In reinforcement learning (RL), temporal difference (TD) error is known to be related to the firing rate of dopamine neurons. It has been observed that each dopamine neuron does not behave uniformly, but each responds to the TD error in an optimistic or pessimistic manner, interpreted as a kind of distributional RL. To explain such a biological data, a heuristic model has also been designed with learning rates asymmetric for the positive and negative TD errors. However, this heuristic model is not theoretically-grounded and unknown whether it can work as a RL algorithm. This paper therefore introduces a novel theoretically-grounded model with optimism and pessimism, which is derived from control as inference. In combination with ensemble learning, a distributional value function as a critic is estimated from regularly introduced optimism and pessimism. Based on its central value, a policy in an actor is improved. This proposed algorithm, so-called DROP (distributional and regular optimism and pessimism), is compared on dynamic tasks. Although the heuristic model showed poor learning performance, DROP showed excellent one in all tasks with high generality.
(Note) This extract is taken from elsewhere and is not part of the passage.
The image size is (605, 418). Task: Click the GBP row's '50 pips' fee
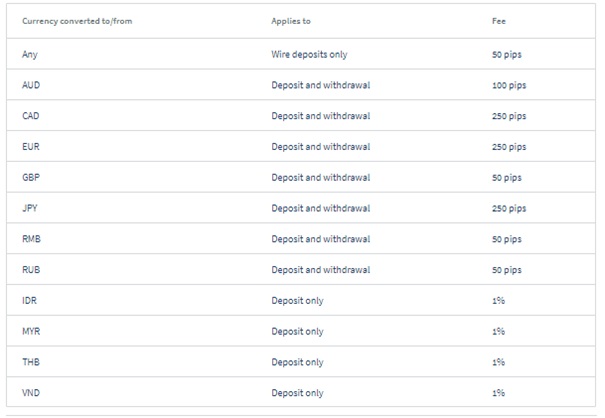coord(506,178)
In other words, it was suggested that DROP is a new model that can elicit the potential contributions of optimism and pessimism.

Paper Structure

This paper contains 19 sections, 16 equations, 11 figures, 1 table.

Figures (11)

  • Figure 1: Heuristic model designed in the previous studies dabney2020distributionalmuller2024distributional: because the model is an ensemble model with each dopamine neuron estimating its value function individually, the origin at which the TD error becomes zero is different for each neuron; each neuron has an asymmetric learning rate depending on the sign of TD error, so that some neurons learn optimistically, preferring a better outcome than predicted, while others are pessimistic for preferring a worse outcome than predicted.
  • Figure 2: Inversion of the definition of optimality: the definition of optimality in the previous studies levine2018reinforcementkobayashi2022optimistic was that the larger the value function, the more optimal (i.e. $O=1$) it is, as shown on the left side; the inversion is similar but different that the smaller the value function, the more non-optimal (i.e. $O=0$) it is, as shown on the right side.
  • Figure 3: Optimistic and pessimistic TD errors parameterized by $\beta \in \mathbb{R}$: when $\beta > 0$, the update scale is positively biased with optimism from the original TD error; symmetrically, pessimism can be obtained with $\beta < 0$.
  • Figure 4: Distributional value function modeled by an ensemble model of multiple value functions with different optimism/pessimism: the network parameters before the output layer are all shared between $N$ value functions; with randomly fixed weights for diversity, the output layer separately estimates the respective value functions, which are trained with the corresponding $\beta_1, \ldots, \beta_N$; as value functions trained with biased TD errors are biased as well, their ensemble can represent the distribution of value functions.
  • Figure 5: Policy improvement with ensemble of optimistic/pessimistic value functions: since learning multiple policies is costly, a single policy is optimized based on a central value of nonlinear TD errors calculated from multiple value functions; by employing the median as this central value, the direction of the policy improvement can be properly determined without being affected by outliers.